When the Constitution of the United States was written, very high standards of ethics were the foundation upon which it stood. Honor and duty are considered more important than an individual’s personal survival or selfish interest. The document concludes with these noble words: “We pledge to each other our lives, our fortunes, and our sacred honor.”

But our somewhat dystopian 21st century, in many situations, trust is not enough. Frequently, trustworthiness is offset by forgetfulness, selfishness, greediness, or outright dishonesty. Loopholes are sought and often exploited.

But what of children of the King? How are they to make commitments? The standard is simple, but quite high and lofty. We do what we say! Keeping our promises is not always pleasant, but it is always right. We are to be consistent and follow through even if pay a price to do so.

Because of human frailty and forgetfulness, putting them into writing makes common sense.

It should not be of any surprise to discover that, the Father entered into many contracts.


When we search our own hearts, the sad fact is we often find selfish ambition impacting our trustworthiness and follow-through.

Father, I know You always keep Your promises. Encourage me to be just like You.


In the Old Testament, there were many ways for people to make agreements or covenants. Three prominent ways involve sandals, salt, and death. When two men made a pact, they would exchange sandals. This is quite similar to simply shaking hands in modern times. If they wanted to avoid the agreement, all they had to do was take back their own sandals.

The salt covenant was substantially more binding. In Old Testament times, people would often carry little bags of salt to season their food. When two people entered into an agreement and made a salt covenant, each individual will take a pinch of salt out of their bag and put it into the other’s bag. In the same way that it would be very hard to extract your salt from the other person’s salt, so the contract was far more unbreakable.

But the most permanent and lasting of all covenants involved blood and death. It may seem grotesque to us today but not then. When two individuals entered into a covenant that was never intended to be broken, they would kill an animal and cut the carcass in half. They would then separate the two halves. And the two individuals would walk between them. This was a vivid picture of the fact that the covenant could never be broken because animals would never live again.

The Father pledged His sacred honor to the nation of Israel (Gen 15:8-18).

Genesis 15:8-18

 8 But Abram replied, “O Sovereign LORD, how can I be sure that I will actually possess it?”

 9 The LORD told him, “Bring me a three-year-old heifer, a three-year-old female goat, a three-year-old ram, a turtledove, and a young pigeon.”

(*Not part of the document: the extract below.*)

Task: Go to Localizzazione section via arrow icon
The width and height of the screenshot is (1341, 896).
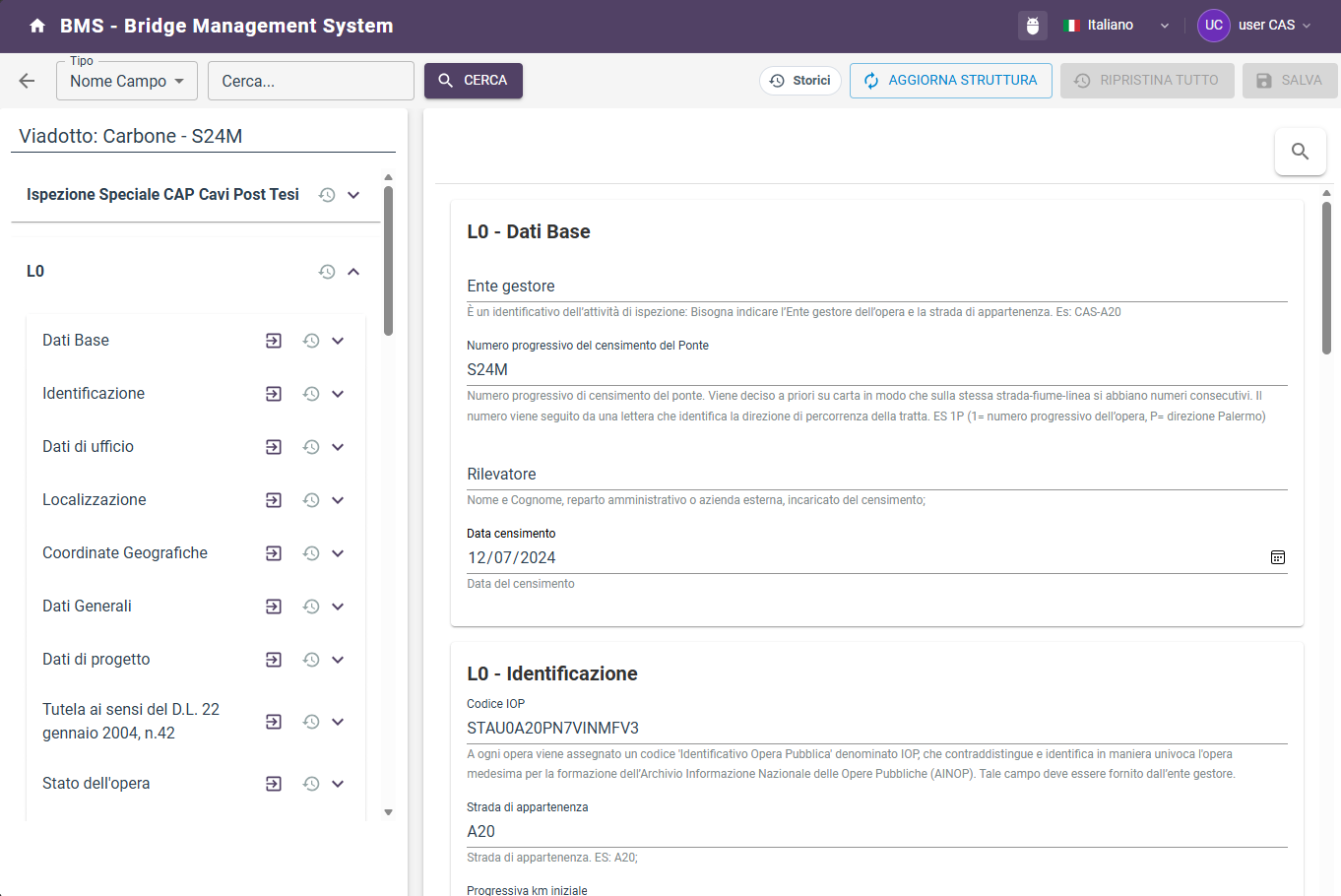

 10 So Abram presented all these to him and killed them. Then he cut each animal down the middle and laid the halves side by side; he did not, however, cut the birds in half.

17 After the sun went down and darkness fell, Abram saw a smoking firepot and a flaming torch pass between the halves of the carcasses.

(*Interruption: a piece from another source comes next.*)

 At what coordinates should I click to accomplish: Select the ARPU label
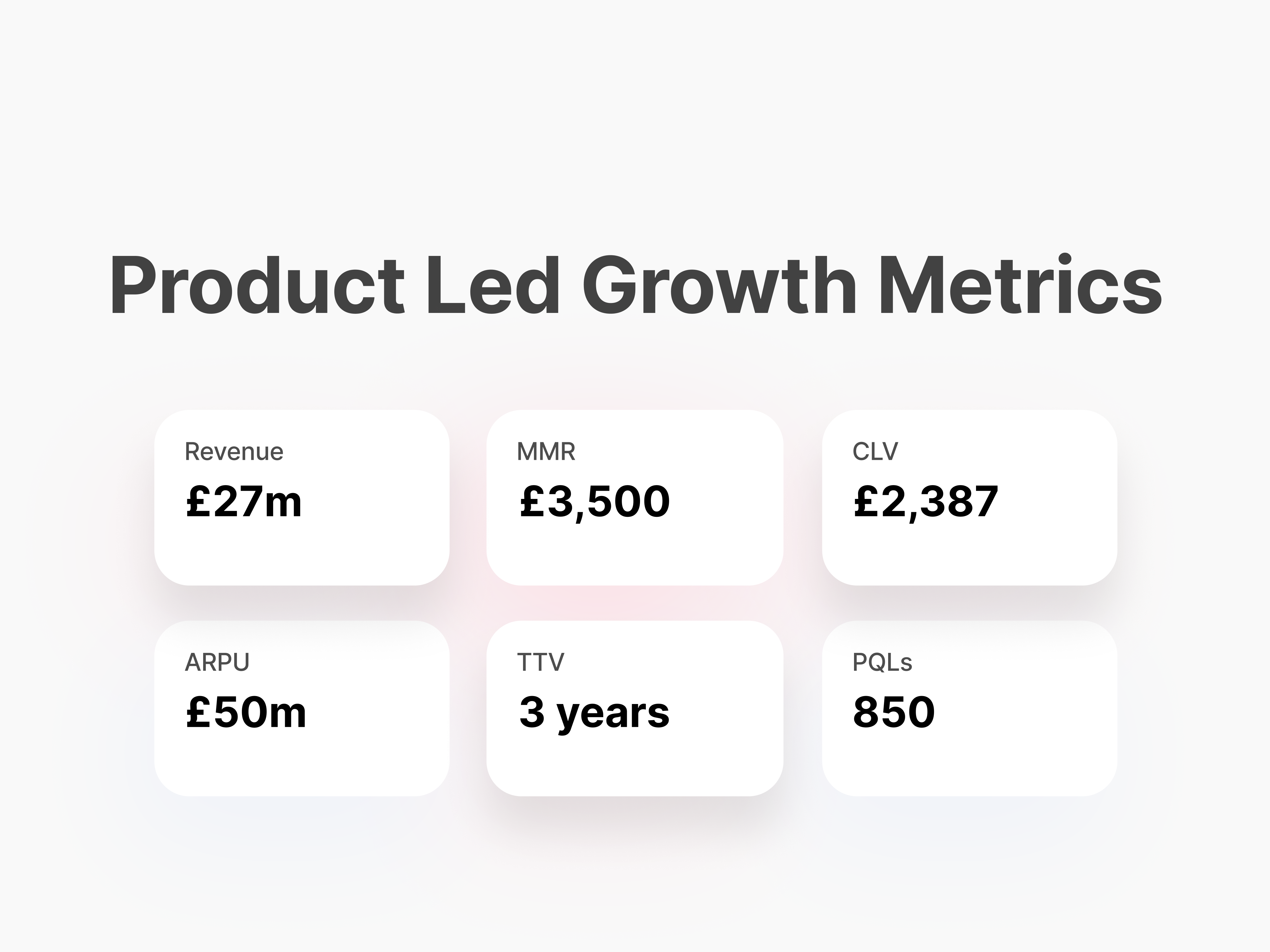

 18 So the LORD made a covenant with Abram that day and said, “I have given this land to your descendants, all the way from the border of Egypt to the great Euphrates River.”

The Father made a covenant with Abraham and the Nation of Israel. It is briefly summarized in Genesis 12

Genesis 12:2-3

 2 I will make you into a great nation. I will bless you and make you well-known, and you will be a blessing to others.

 3 I will bless those who bless you and curse those who treat you with contempt. All the families on earth will be blessed through you.

The Father has unconditionally pledged His fidelity to the nation of Israel. No one is more trustworthy than Him. He has irrevocably and unconditionally committed Himself to the fulfillment of His promise. Indeed, His yes is yes! Israel’s future is dependent upon the Father’s character and trustworthiness.

Romans 11:28-29

 28 They are still the people he loves because he chose their ancestors Abraham, Isaac, and Jacob.

 29 For God’s gifts and his call can never be withdrawn.

The same is true for each child of the King. What the Father has promised and committed to each of us, will certainly come to pass. Our eternal security is based upon His character and commitment.

Are the children of the King dependable? Do people trust them to do what they say? Are we dependable like their Father? Is our “yes” invariably yes and our “no” dependably no?